One of the less “typical” courses available here at UF is titled “Harry Potter and the Holocaust.” I’ve had the privilege of taking it. While I could write a column about that class alone — send an email, and maybe I will — there’s one theme I want to ramble about this week.
I hope the Harry Potter series was as much a part of your childhood as it was mine. I can honestly say I feel like a better person simply because I had loved the wonderful wizarding world. The character development was so well drawn-out; the plot was as rich as it was thick, and the line of morality was constantly being blurred. That’s what good children’s art does: It takes serious moral (“adult”) questions and themes and develops them for an audience that will one day have to answer them.

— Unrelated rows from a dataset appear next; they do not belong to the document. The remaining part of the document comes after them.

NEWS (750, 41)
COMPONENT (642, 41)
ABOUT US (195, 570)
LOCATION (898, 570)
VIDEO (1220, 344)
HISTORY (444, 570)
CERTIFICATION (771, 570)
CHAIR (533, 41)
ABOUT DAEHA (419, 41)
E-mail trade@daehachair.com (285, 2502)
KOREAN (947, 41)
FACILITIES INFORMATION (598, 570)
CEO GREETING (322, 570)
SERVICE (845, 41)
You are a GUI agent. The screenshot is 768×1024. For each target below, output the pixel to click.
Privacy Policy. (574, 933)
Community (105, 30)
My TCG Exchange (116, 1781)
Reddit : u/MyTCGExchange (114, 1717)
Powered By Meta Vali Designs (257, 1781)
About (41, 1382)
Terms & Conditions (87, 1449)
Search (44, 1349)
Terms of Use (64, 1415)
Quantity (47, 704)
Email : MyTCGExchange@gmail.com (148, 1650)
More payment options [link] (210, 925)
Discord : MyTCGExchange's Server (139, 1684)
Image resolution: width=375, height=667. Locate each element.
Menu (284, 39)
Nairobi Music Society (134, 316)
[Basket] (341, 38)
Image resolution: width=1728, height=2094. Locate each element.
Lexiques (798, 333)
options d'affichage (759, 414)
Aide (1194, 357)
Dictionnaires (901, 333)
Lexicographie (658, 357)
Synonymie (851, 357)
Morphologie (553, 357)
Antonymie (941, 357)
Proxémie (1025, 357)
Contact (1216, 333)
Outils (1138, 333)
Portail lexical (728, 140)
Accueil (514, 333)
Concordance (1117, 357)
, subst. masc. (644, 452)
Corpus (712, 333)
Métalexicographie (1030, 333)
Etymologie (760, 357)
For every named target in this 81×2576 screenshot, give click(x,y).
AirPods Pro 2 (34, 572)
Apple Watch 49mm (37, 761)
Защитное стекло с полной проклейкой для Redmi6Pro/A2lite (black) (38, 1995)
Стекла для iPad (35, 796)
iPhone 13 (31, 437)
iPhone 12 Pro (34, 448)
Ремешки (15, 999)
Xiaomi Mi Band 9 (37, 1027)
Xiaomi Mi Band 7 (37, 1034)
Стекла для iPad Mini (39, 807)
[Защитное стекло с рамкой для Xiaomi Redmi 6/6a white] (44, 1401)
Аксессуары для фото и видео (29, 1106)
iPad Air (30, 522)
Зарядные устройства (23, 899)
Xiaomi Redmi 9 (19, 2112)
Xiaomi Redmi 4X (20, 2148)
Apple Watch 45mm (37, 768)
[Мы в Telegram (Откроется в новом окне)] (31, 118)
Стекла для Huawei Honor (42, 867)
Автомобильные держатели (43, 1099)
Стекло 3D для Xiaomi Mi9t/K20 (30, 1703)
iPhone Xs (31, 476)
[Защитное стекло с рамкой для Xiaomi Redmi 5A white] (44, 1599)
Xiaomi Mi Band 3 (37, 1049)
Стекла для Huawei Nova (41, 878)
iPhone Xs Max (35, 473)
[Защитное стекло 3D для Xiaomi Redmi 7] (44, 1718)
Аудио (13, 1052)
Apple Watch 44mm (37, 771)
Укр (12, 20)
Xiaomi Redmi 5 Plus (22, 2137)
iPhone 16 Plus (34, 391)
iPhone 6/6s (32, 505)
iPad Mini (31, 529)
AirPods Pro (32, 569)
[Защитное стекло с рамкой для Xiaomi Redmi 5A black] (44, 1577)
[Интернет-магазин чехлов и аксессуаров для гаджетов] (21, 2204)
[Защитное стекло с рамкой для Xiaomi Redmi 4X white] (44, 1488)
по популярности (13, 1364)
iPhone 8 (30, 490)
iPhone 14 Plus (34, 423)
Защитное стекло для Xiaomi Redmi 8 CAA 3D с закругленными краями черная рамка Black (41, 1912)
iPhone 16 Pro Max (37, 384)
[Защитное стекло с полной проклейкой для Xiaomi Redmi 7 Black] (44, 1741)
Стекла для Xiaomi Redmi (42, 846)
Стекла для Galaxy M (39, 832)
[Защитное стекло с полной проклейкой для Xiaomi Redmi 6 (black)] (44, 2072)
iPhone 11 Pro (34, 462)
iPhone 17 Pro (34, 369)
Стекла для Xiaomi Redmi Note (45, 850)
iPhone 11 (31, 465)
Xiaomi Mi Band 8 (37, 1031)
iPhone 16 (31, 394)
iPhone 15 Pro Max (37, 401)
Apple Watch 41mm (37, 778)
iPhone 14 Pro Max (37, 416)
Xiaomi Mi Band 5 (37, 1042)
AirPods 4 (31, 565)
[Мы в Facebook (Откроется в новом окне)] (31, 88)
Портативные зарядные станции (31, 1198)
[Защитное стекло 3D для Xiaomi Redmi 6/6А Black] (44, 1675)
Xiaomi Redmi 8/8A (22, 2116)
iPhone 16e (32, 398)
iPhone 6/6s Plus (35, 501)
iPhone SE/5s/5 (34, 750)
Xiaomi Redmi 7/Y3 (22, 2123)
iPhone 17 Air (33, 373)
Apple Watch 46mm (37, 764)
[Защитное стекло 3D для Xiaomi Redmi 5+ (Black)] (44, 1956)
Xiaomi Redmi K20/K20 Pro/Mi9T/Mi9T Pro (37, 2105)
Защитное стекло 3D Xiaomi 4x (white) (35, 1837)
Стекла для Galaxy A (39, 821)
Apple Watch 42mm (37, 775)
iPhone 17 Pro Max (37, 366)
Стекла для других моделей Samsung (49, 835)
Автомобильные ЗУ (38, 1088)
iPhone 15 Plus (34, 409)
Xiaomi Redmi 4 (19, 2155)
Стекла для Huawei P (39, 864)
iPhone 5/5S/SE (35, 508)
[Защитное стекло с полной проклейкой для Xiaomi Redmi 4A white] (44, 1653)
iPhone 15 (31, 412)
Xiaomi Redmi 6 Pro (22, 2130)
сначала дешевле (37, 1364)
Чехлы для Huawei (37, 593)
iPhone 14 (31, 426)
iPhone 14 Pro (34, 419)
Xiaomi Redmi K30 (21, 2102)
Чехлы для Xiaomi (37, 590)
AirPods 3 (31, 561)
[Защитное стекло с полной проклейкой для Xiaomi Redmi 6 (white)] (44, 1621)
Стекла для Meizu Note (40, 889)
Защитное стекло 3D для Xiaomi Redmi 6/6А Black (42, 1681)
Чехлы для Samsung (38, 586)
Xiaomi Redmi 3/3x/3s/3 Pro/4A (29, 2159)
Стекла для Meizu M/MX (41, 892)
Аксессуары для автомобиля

More importantly, J.K. Rowling had the courage to answer those questions wrong. Children’s literature almost always ends up answering those questions right. It would seem that with children’s literature, the “moral of the story” goes hand in hand with the plot. But sometimes you’re forced to deal with less than ideal truths: questions of fairness (Should Harry have told Cedric about the dragon challenge in “Harry Potter and the Goblet of Fire”?), privacy (those eerie Occlumency lessons in “Harry Potter and the Order of the Phoenix”) and bravery (constantly bringing your nonconsenting fellow teenage friends into fights that could render them killed or worse, expelled). And these challenges lead to other moral dilemmas: “Should I harbor innocent but viciously persecuted fugitives if doing so could result in grave consequences for my family?” That question is not only asked in Harry Potter.
Another fantastic example of great children’s art is “Steven Spielberg Presents Animaniacs.” When this cartoon originally premiered in 1993, it was revolutionary. While it does not necessarily go into depth of moral questions, the humor evoked from each episode was intentionally designed to keep young and adult audiences in mind. There are wacky and zany slapstick gags (I love me a good ol' Acme Piano falling from the sky onto an unsuspecting villain’s head) that are meant for children. Adults could smirk alongside when obvious sexual “things” slipped by a child’s ear completely unnoticed (“Hellooooooo Nurse!” say Wakko and Yakko as their out-of-body heartbeats start to slowly slide down their pants). The Wheel of Morality often pitted viewers against each other (“If at first you don’t succeed, blame it on your parents”), breaking down the fourth wall in a way that is so goofy kids enjoy it seriously, and adults can’t help but chuckle at the sheer cringy-ness of it all (“Win a Free Trip to Tahiti!”).
Children’s art, like all art, inherently reflects the creators' understanding of the social environment we occupy. Whether you’re Schubert or Kendrick, Dickens or Rowling, Coppola or Spielberg, there’s something inherent in art that grants us access to the realities of one another and question the understanding of our own. Children’s art embodies this in a way that no other artistic medium can, and by that virtue alone, it demands we focus on it in a way that is as enjoyable as it is informative. Questions about Mudbloods seemed real in a different reality, but questions of hiding Jews were all too familiar in ours. I want you all, dear Summer A readers, to ask the morally charged questions of our time, like whether to accept refugees, to shoot the critically endangered gorilla or to build a wall (my heresy just made it 10 feet higher, it’s gonna be HUGE) and ask yourself: What would Hermione Granger do?
Zachary Lee is a UF philosophy senior. His columns appear on Tuesdays.